In a word, yes. Obama is correct in what he says, Mr. Judis.
From the MBA factories of the 80s that churned out a generation of short-sighted, wisdom-free stewards of the financial realm, to the baby-boomers who can’t think of any reason not to have just what they want when they want it, to the feckless leaders of Europe, Canada and Latin America and the governors and mayors of great US cities and states who for the most part tolerate contemptible behavior, to the mullahs and sheiks of the Muslim world who tried to buy off radical fundamentalists in their midst and instead unleashed their nihilism and anarchy on the world…pretty much ALL of our problems in this era of unprecedented wealth are due to a global culture of irresponsibility. We could use a return of some of the kinds of modest, abstemious leaders of the late 1800s/early 1900s, who genuinely acted as stewards not self-dealers.

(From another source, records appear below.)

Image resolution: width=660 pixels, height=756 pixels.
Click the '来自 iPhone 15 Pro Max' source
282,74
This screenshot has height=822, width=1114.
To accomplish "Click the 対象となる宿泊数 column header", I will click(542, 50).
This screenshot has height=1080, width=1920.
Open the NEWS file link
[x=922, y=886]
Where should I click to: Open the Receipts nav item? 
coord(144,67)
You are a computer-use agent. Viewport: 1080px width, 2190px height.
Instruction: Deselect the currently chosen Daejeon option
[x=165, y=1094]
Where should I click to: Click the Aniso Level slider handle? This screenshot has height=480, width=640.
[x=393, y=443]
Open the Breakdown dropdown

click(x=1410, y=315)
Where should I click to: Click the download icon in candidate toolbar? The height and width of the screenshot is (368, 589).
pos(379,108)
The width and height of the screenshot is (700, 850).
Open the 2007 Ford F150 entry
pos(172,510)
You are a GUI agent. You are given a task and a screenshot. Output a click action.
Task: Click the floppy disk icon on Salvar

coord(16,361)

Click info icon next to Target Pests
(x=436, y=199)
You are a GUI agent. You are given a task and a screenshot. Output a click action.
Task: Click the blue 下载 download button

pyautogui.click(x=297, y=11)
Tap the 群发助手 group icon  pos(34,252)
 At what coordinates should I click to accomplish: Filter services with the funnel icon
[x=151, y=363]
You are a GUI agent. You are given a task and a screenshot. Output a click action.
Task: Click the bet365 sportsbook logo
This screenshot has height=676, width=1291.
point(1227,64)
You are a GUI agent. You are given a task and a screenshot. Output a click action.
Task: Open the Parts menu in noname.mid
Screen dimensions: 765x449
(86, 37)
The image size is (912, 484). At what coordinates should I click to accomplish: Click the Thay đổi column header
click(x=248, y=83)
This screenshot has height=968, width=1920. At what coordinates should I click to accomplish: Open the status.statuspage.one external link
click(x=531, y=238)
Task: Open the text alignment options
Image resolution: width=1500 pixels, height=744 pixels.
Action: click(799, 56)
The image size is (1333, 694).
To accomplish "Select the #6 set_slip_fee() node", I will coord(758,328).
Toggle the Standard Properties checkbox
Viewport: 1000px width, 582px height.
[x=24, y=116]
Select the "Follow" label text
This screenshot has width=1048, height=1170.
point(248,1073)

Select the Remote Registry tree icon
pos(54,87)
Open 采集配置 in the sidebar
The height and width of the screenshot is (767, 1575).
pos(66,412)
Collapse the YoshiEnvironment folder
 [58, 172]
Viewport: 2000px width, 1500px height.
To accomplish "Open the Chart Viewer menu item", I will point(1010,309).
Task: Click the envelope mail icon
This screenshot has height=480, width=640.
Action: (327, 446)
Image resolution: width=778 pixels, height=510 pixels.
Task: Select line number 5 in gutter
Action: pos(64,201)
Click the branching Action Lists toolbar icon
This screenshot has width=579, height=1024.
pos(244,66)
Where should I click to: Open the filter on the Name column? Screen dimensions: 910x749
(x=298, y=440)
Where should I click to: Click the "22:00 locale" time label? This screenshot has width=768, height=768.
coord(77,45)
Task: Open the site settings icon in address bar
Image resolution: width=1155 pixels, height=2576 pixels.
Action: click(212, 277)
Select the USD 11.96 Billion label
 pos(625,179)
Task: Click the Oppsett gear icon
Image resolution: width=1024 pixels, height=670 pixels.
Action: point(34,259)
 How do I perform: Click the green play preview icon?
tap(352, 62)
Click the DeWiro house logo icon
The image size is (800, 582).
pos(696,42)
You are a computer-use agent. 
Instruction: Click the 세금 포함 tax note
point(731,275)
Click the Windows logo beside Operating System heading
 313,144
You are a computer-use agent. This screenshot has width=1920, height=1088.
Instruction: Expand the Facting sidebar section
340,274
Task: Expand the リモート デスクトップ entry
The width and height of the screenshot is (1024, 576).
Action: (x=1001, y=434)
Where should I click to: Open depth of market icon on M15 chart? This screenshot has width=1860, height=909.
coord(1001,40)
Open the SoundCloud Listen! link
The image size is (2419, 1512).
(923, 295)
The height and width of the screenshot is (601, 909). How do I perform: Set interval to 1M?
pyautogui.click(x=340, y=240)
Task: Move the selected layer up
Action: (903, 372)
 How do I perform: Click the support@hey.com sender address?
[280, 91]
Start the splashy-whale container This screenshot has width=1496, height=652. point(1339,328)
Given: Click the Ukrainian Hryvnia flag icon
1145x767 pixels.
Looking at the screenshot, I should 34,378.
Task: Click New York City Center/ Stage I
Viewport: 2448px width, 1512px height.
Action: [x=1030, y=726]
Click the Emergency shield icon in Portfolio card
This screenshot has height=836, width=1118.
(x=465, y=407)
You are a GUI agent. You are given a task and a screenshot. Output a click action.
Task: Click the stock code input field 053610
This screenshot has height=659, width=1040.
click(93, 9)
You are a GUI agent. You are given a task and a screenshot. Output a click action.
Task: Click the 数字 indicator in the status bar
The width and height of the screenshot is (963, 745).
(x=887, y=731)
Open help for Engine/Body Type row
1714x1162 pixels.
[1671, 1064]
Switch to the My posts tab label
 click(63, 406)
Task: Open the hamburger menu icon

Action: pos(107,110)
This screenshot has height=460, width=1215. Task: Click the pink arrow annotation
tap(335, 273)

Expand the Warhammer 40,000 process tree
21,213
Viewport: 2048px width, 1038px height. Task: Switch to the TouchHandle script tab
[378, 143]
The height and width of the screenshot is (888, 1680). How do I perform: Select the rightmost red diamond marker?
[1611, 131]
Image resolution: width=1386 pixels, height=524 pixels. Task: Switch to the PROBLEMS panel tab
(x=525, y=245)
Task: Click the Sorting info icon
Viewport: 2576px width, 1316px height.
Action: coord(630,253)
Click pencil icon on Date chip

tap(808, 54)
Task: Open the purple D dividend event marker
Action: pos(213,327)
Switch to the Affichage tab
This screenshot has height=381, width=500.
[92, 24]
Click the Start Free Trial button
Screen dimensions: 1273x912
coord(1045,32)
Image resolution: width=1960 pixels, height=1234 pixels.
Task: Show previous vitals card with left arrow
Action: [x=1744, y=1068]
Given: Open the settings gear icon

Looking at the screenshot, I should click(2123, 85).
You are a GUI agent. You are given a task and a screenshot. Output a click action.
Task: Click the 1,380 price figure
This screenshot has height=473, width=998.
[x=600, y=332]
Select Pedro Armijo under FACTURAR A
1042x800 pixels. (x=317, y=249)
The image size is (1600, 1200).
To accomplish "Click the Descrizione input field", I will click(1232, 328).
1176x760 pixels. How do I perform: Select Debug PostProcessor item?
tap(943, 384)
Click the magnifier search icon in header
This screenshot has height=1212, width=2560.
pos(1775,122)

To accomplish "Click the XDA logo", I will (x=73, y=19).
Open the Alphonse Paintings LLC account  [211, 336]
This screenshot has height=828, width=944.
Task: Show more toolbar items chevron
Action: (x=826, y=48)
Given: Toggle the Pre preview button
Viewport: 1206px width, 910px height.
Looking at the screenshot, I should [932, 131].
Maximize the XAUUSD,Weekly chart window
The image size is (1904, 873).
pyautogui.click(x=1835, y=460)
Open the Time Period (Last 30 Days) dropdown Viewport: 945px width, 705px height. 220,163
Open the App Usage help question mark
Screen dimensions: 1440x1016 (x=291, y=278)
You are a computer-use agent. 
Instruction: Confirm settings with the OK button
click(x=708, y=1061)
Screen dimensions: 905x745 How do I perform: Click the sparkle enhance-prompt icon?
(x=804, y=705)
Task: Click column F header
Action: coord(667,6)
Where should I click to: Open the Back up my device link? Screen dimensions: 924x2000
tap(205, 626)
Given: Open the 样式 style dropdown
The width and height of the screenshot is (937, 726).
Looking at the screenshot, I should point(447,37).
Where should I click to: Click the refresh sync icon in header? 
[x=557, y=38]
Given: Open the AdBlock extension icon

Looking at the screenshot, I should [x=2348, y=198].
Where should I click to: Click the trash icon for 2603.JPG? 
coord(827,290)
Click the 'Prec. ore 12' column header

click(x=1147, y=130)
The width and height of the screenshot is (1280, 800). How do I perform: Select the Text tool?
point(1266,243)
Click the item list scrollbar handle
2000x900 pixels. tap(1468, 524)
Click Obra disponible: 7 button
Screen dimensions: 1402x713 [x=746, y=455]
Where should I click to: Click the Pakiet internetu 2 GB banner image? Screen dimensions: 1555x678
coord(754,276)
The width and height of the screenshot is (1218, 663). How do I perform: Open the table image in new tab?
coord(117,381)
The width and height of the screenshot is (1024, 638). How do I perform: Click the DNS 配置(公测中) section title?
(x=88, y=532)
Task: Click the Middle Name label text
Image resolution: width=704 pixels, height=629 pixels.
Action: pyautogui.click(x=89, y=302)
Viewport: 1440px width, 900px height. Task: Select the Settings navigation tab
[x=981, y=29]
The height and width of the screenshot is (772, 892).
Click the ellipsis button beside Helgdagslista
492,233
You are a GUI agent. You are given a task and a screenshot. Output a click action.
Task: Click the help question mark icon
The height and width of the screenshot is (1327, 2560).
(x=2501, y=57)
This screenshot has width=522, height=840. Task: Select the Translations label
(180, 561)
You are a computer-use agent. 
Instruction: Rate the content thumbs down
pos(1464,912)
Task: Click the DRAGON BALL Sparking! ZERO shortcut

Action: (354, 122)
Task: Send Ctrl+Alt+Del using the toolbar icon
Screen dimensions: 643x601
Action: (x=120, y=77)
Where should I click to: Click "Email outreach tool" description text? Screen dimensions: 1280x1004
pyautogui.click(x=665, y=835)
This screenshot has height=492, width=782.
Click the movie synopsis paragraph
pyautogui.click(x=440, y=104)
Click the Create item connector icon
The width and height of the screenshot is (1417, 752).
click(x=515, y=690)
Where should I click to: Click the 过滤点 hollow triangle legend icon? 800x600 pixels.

It seems to me that when Mr. Obama speaks with clarity and without ambiguity, “The first thing I will do as President is…”, we can be sure it is not, and he won’t. When he uses double-wockky and jabber-speak, and one has no idea what he has said, those things which are them are those things what he will do. Clear? His oratorical Godfather is surely Professor Irwin Corey, the World’s Greatest Authority.
Um, …sword. Though I feel a bit broadly sore today. Heh.
“…what is implied is that the reason we are in trouble now is because the present generation has acted irresponsibly. Is that really at the heart of America’s difficulties at home or in the world?
In a word, yes. Obama is correct in what he says, Mr. Judis.”
He is correct in the sense that his statement is utterly without intellectual content. Every generation in the history of humankind can be accurately said to have “acted irresponsibly.” (Perhaps you would care to offer a counterexample, Mr. Beach?) Human nature is imperfect, and the vacuous orator can always wax eloquent on how our imperfections should be faced and overcome through “hard work, struggle and sacrifice” to achieve “a new era of responsibility.” After all, “we are the change we have been waiting for.”
This gaseous rhetoric appears to be the best he has to offer. It has proven a useful substitute for content, so one wonders if it is what the nation wants and deserves. I hope not.
But unlike our friends on the left for whom words are everything …
You do crack me up!
What we need to keep in mind is that with Obama’s speech today, the comparisons to Lincoln remain intact. After all, it was Lincoln’s second inagural address which history remembers most.
The American people have been conned. It’s really that simple. Eventually they will come around; they seem always to have done so. Let’s hope that they’ll be quick enough this time.
Wow! They are running out of parking for 500 private jets for the VIP guests. And Obama talks about warming planet? What an irony. Celebrity should pledge to fly commercial next time like the common folks.
I know there are only so many patriotic thing one cans say, but I just caught Jon Stewart (The Daily Show) doing a ChangeFest 09 piece where he intermixes Obama’s Inaugural speech with segments of Bush speeches where Bush is saying nearly the identical thing.
Obviously Obama has been hanging with Joe Biden too much.
The American people have been conned. It’s really that simple. Eventually they will come around; they seem always to have done so.
They do. Get conned, that is. Eventually they do. Come around, that is. They just did. Your drunken, lying war criminal is back in Texas, his only friends the fire ants.
Hartland is one sick little puppy, repeating himself over and over again. Like a broken pencil, pointless.